PHILADELPHIA--(BUSINESS WIRE)--RAIT Financial Trust (NYSE: RAS) (“RAIT”), a national direct lender to owners of commercial real estate and an internally-managed real estate investment trust, announced today that RAIT entered into an agreement to sublease all of its office space, approximately 4,697 square feet, at 600 Third Avenue in New York City, which sublease commenced as of February 21, 2017.
“We are pleased to announce the subleasing of RAIT’s New York office space,” said Scott Davidson, RAIT’s Chief Executive Officer and President. “This transaction represents another step in our ongoing strategy to analyze and adjust our cost structure as we transition to focusing on our commercial real estate lending business which is a simpler, cost efficient and lower leverage business model and, ultimately, position RAIT to generate enhanced returns for our shareholders. RAIT expects to achieve significant annual expense savings from actions taken to date including the internalization of Independence Realty Trust’s management.”
About RAIT Financial Trust
RAIT Financial Trust (NYSE: RAS) is an internally managed real estate investment trust that provides debt financing options to owners of commercial real estate and owns a portfolio of commercial real estate properties located throughout the United States. Additional information about RAIT can be found on its website at www.rait.com.
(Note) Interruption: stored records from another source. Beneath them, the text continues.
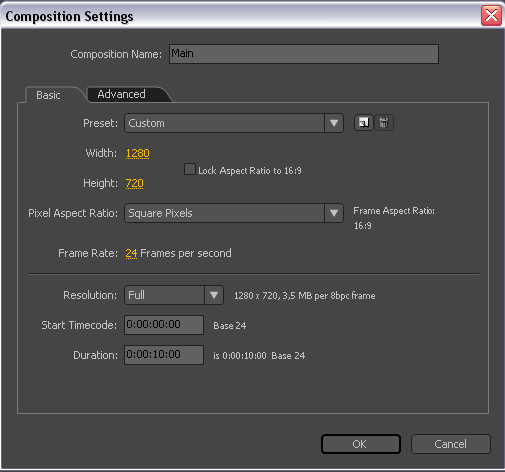Click the Full resolution combo box

coord(174,295)
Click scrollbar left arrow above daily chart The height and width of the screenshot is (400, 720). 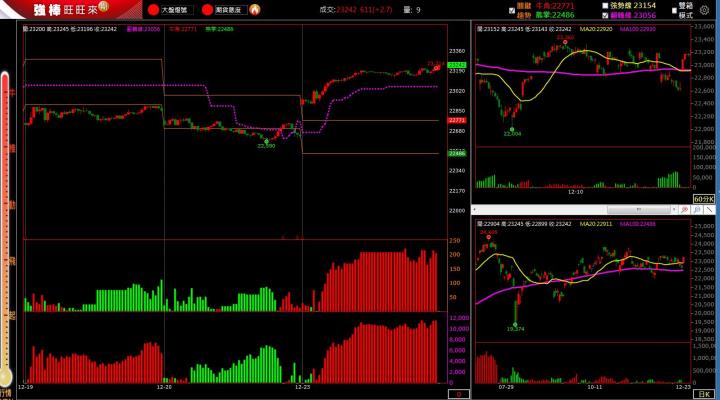(476, 211)
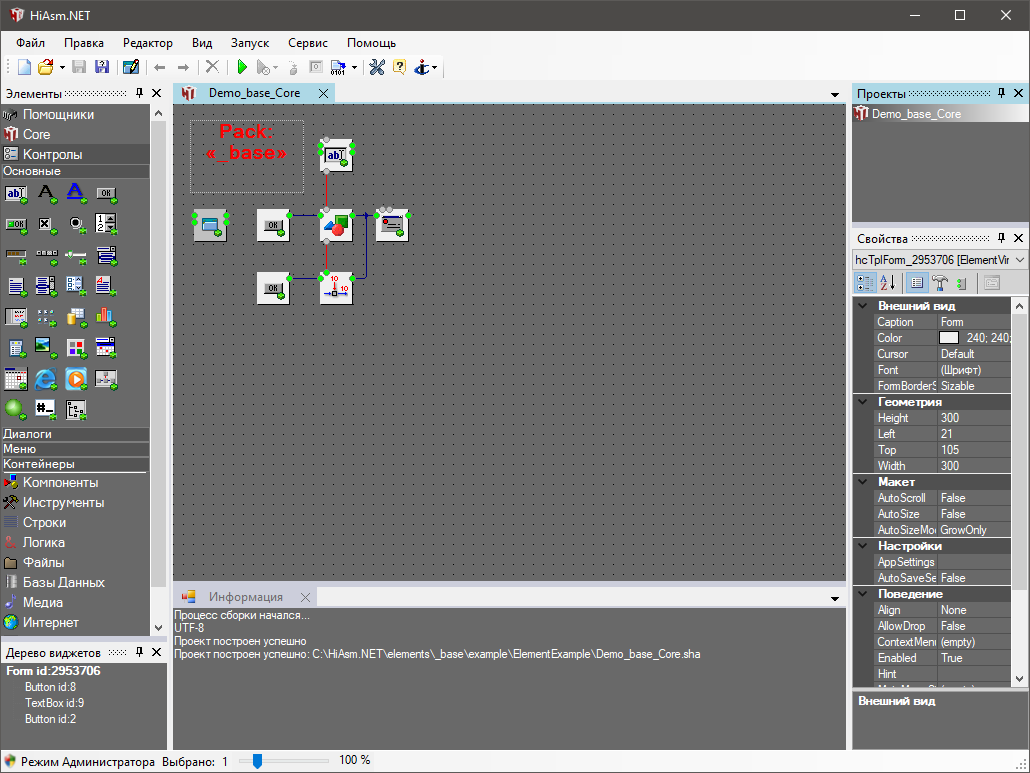This screenshot has height=773, width=1030.
Task: Pick the checkbox control from the palette
Action: [46, 224]
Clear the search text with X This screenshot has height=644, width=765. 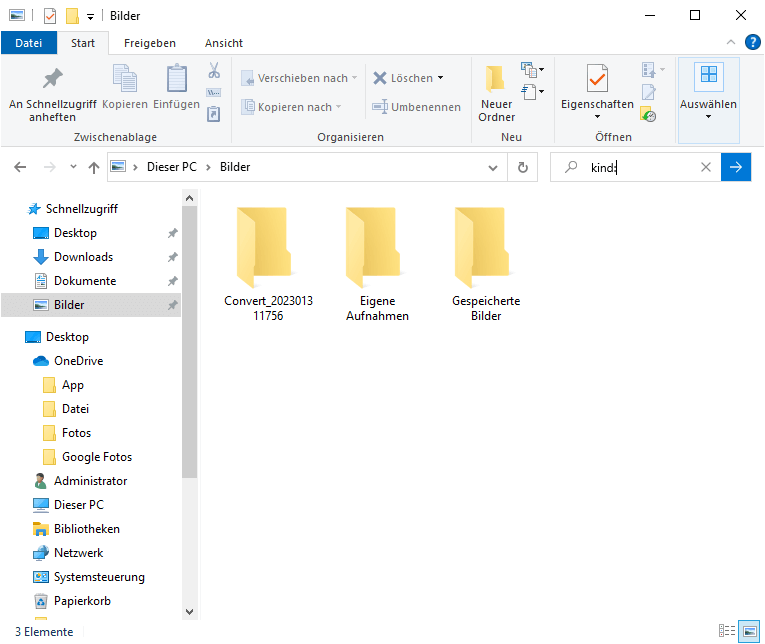pos(705,167)
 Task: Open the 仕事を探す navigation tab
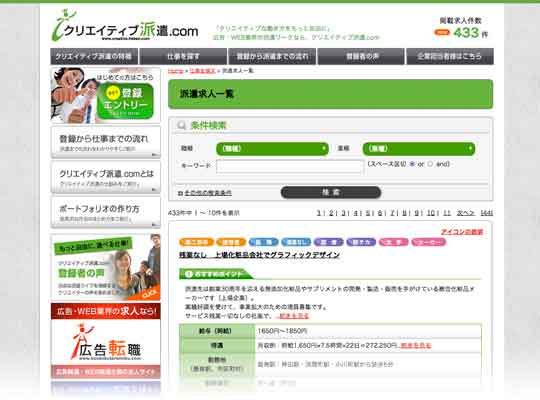coord(183,56)
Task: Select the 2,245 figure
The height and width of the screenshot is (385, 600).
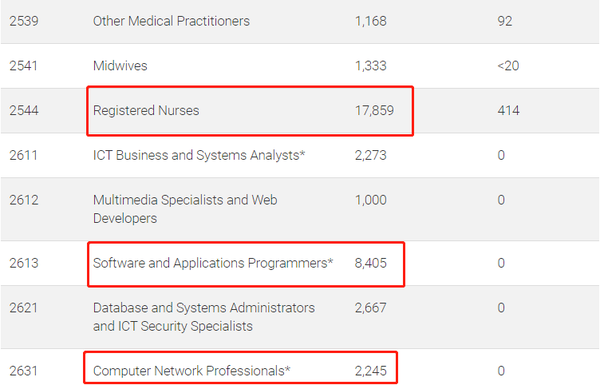Action: click(x=370, y=371)
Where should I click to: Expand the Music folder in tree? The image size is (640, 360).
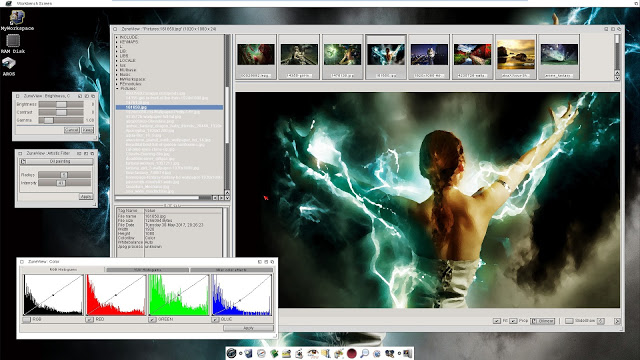(x=117, y=75)
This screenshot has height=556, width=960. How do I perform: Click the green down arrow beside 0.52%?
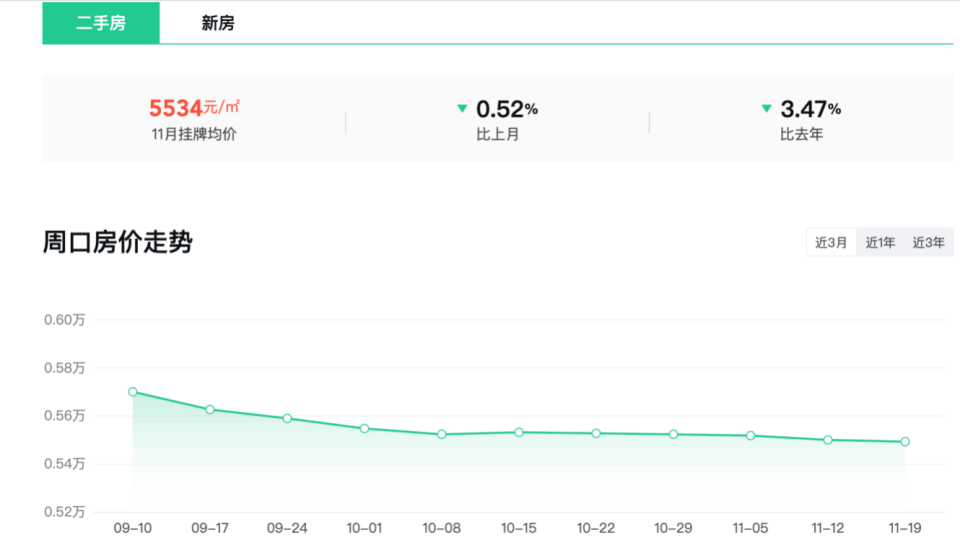coord(462,108)
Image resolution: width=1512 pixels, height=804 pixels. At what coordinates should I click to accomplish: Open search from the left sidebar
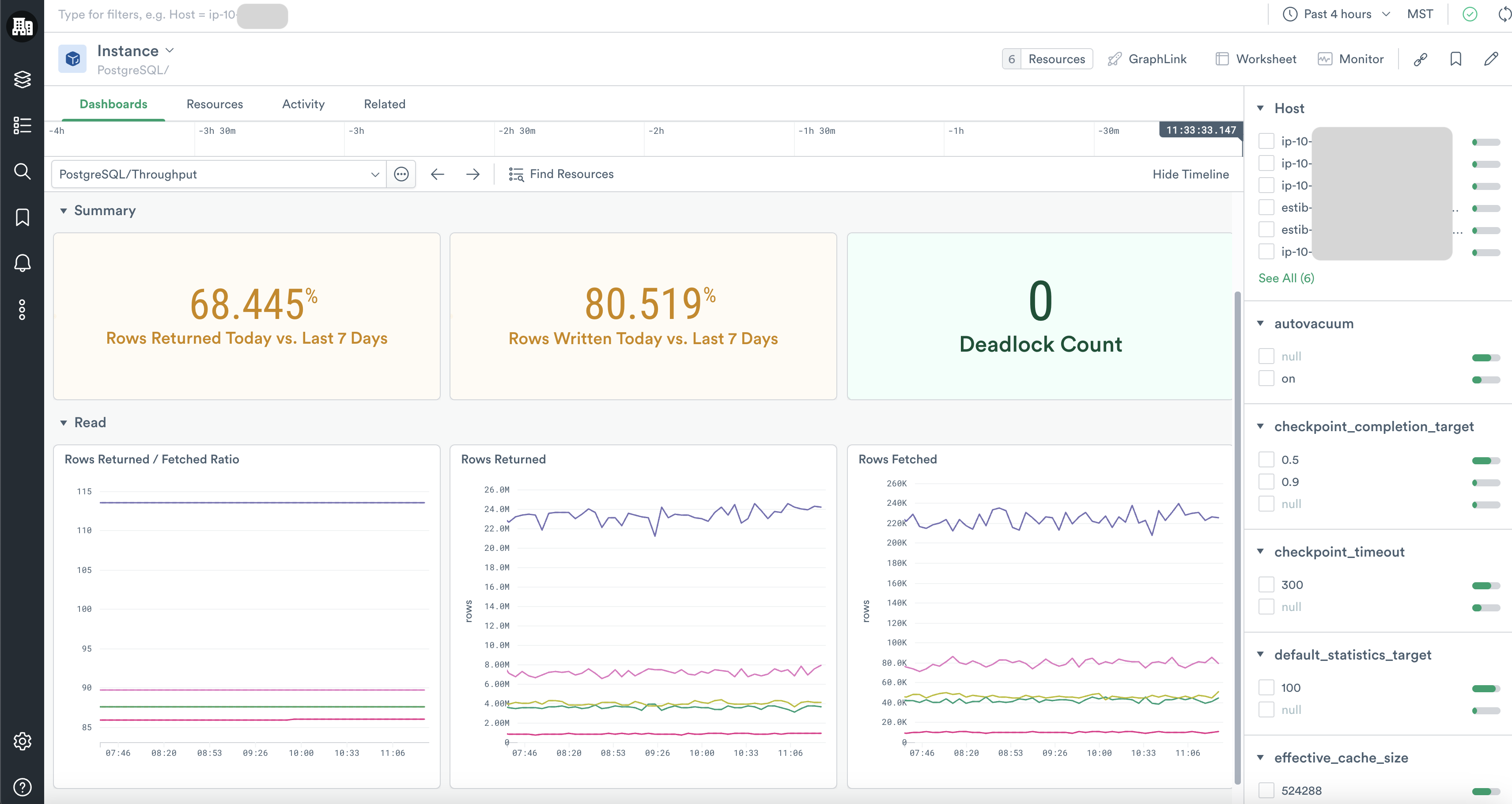click(23, 171)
This press release may contain certain forward-looking statements within the meaning of Section 27A of the Securities Act of 1933, as amended, and Section 21E of the Securities Exchange Act of 1934, as amended. Such forward-looking statements can generally be identified by our use of forward-looking terminology such as “ongoing strategy,” “transition,” “ultimately,” “positioning,” “expects,” “intend,” “anticipate,” “estimate,” “believe,” “seek,” “opportunities” or other similar words or terms. Such forward-looking statements include, but are not limited to, statements regarding RAIT’s initiatives to focus on its commercial real estate lending business, reduce costs, deleverage and enhance value for shareholders, RAIT’s actions taken or contemplated to enhance its long-term prospects and create value for its shareholders and RAIT’s ability to achieve significant annual expense savings from actions taken to date, including the internalization of Independence Realty Trust, Inc. (“IRT”). Such forward-looking statements are based upon RAIT’s historical performance and its current plans, estimates and expectations and are not a representation that such plans, estimates, or expectations will be achieved. Because such statements include risks, uncertainties and contingencies, actual results may differ materially from the expectations, intentions, beliefs, plans or predictions of the future expressed or implied by such forward-looking statements. These risks, uncertainties and contingencies include, but are not limited to: whether RAIT will be able to continue to implement its strategy to transition RAIT to a more lender focused, simpler, and more cost efficient business model, to deleverage and to generate enhanced returns for its shareholders, whether anticipated cost savings from actions previously taken, including the internalization of IRT, will be achieved, and other factors described in RAIT’s Annual Report on Form 10-K, Quarterly Reports on Form 10-Q and in other filings with the SEC. RAIT undertakes no obligation to update these forward-looking statements to reflect events or circumstances after the date hereof or to reflect the occurrence of unanticipated events, except as may be required by law.